The project was an existing detached two-bedroom house in a suburban setting that backed up against a gently downward sloping, long and thin garden. The house had been constructed on a plinth at the rearwith an elevated terrace that isolated the house from the garden. The Clients were looking for a better way to connect the house to the garden using natural materials, a better flow at ground floor level and additional bathrooms and master bedroom at first floor level. From a visitor’s perspective the design works a s follows:

  1. Entering the house the visitor arrives at the vestibule. From the vestibule there is a view through the kitchen and lounge connecting with the garden. Looking at the section, the slope of the existing hill is brought inside the house with a set of stairs located at the junction of the existing house and the extension. Stepping the floor level down at the new lounge level increases the ceiling level and prominence of this space and its connection with the garden.

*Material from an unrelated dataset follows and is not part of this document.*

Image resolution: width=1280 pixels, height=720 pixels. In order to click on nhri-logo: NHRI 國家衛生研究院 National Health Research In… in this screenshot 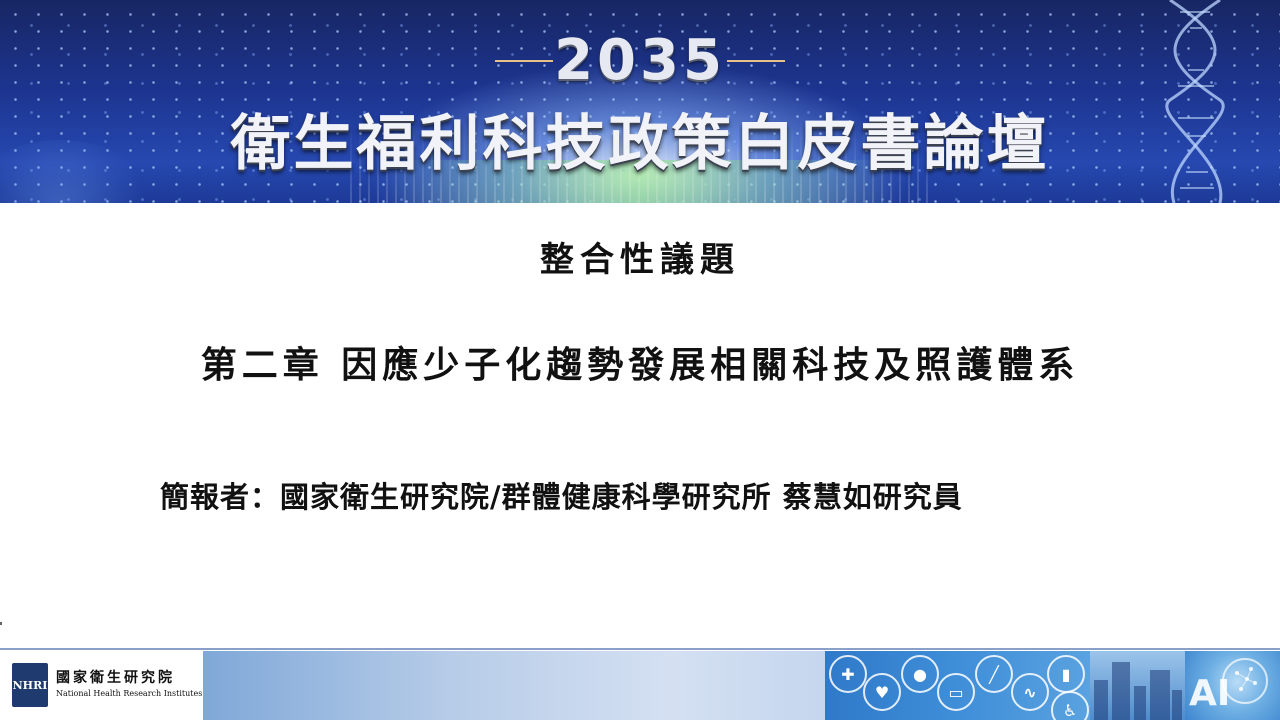, I will do `click(102, 686)`.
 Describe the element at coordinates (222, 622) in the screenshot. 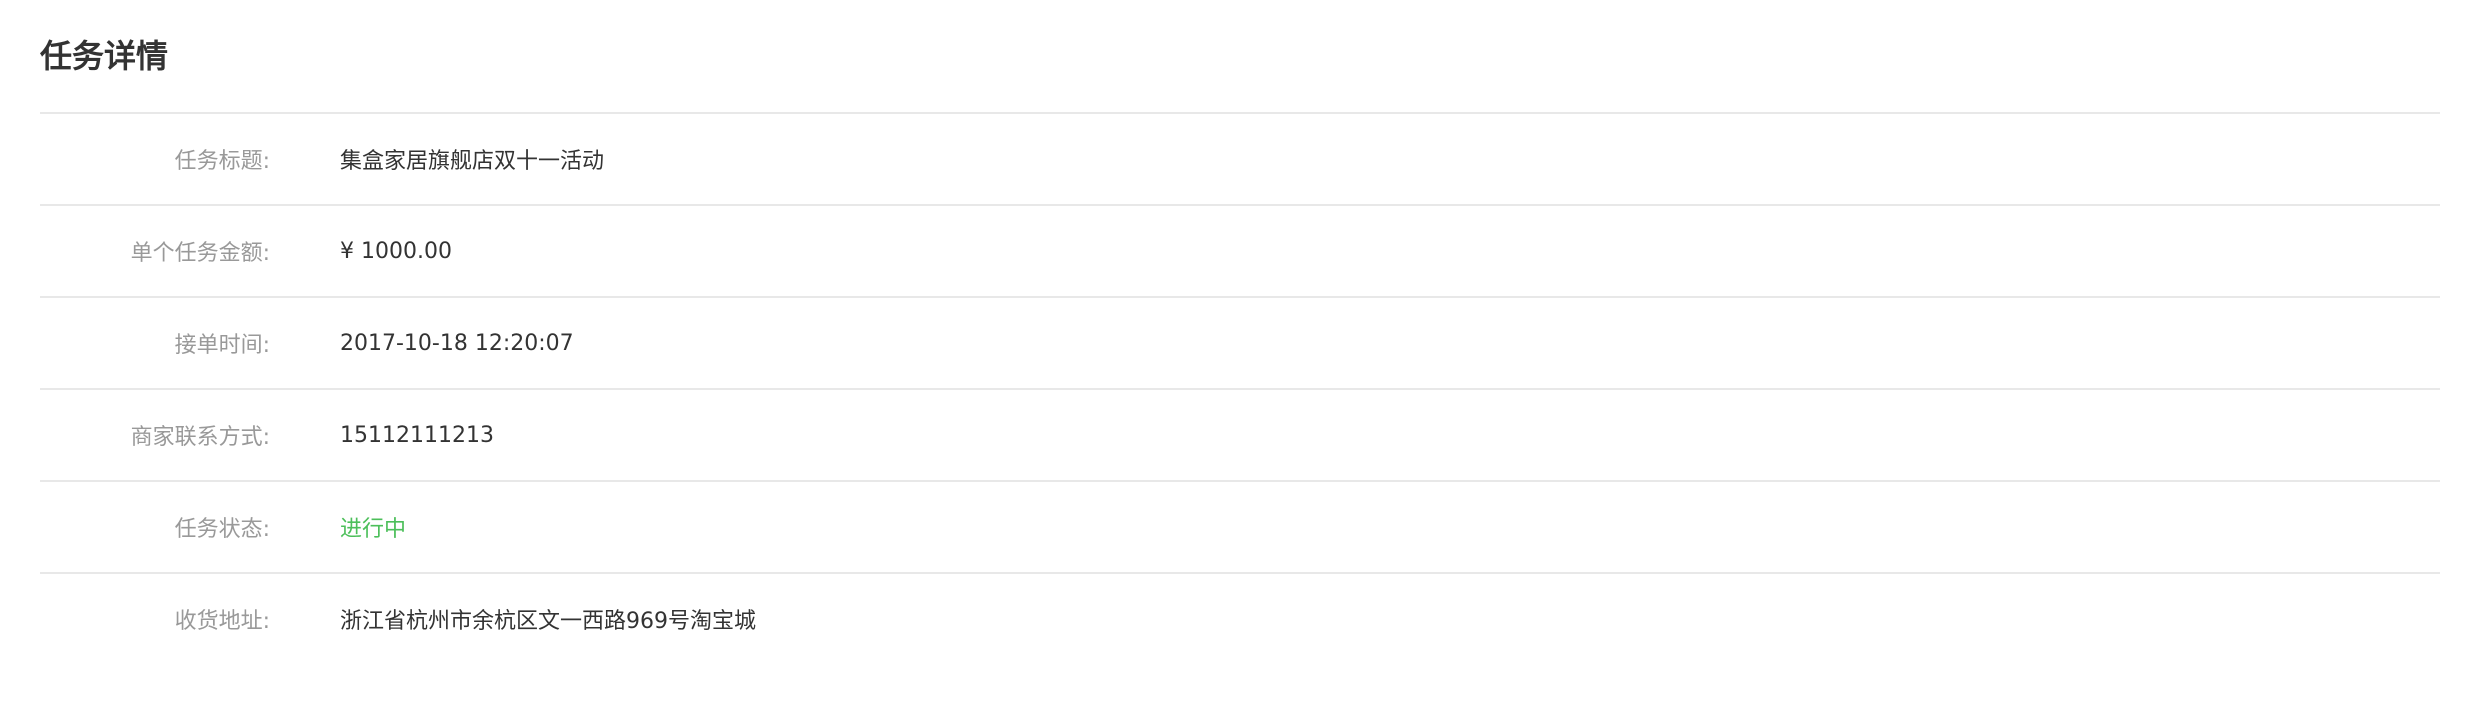

I see `shipping-address-label: 收货地址:` at that location.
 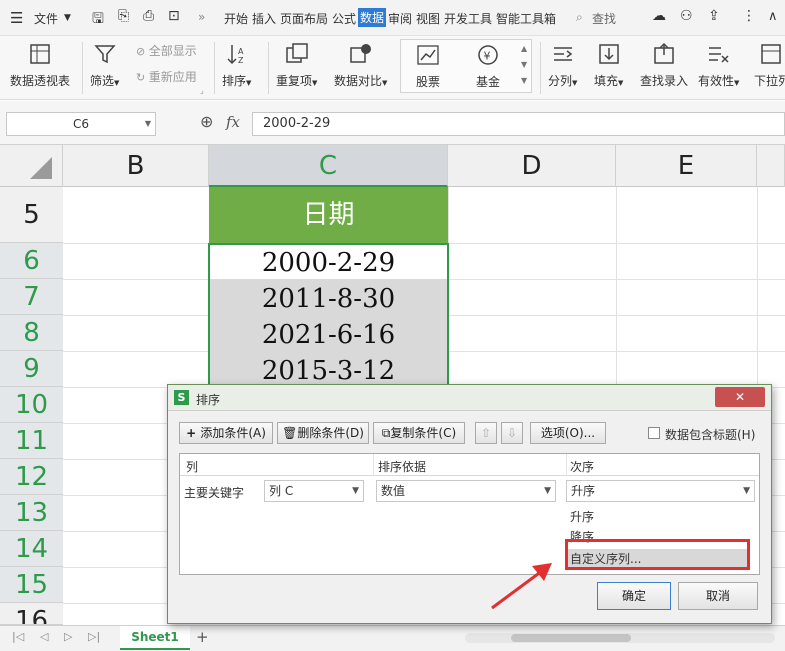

  2. Looking at the plan and the section an expansive open plan space has been created by the removal of the walls between the kitchen and the lounge and the dining room. Sitting in the lounge the visitor can look up to the kitchen and dining room spaces or out to the garden terrace which steps down to the lawn. All three platforms focus on the garden.

  3. The project is clad in larch timber with window openings that are placed for light and views.

New house on a river in Devon:

This last project was for a new detached home overlooking a river in Devon on a challenging and steeply sloping site. The brief included looking for ways to connect the house with the garden and as well to integrate a small swimming pool into the design.

From a visitor’s perspective the design works a s follows:

  1. The house is located part way up the hill and not at the top of the site.

  2. The house provides a straight line, a kind of datum which underneath, the hill and landscape flow below.

  3. Looking at the section, upon arrival from the entrance vestibule, visitors have a clear sightline to the elevated garden above. The house forms a courtyard shape around this garden.

  4. The swimming pool connects with the river below both by its positioning and as well the minimum detailing allowing the outside in.

To sum up, when we consider land-fall and placing new homes or extensions on sloping sites in our office, we think about:

  • Positioning the house and forming the house with sensitivity to its natural surroundings and place.

  • The sky makes a room when experienced from a deck or a platform. We think of it as the design saying “yes to the sky”, “yes to the horizon” and “yes to the hill”!

  • Considering how the building meets the ground and touches the sky and turns a corner.

  • Believing that architecture is primal and for the spirit and inextricably tied to the landscape and the nature that surrounds it. The recent trend in green architecture has decreased the environmental impact of the built environment, but it has accomplished little in the way of reconnecting us to the natural world, the missing piece in the puzzle of sustainable development.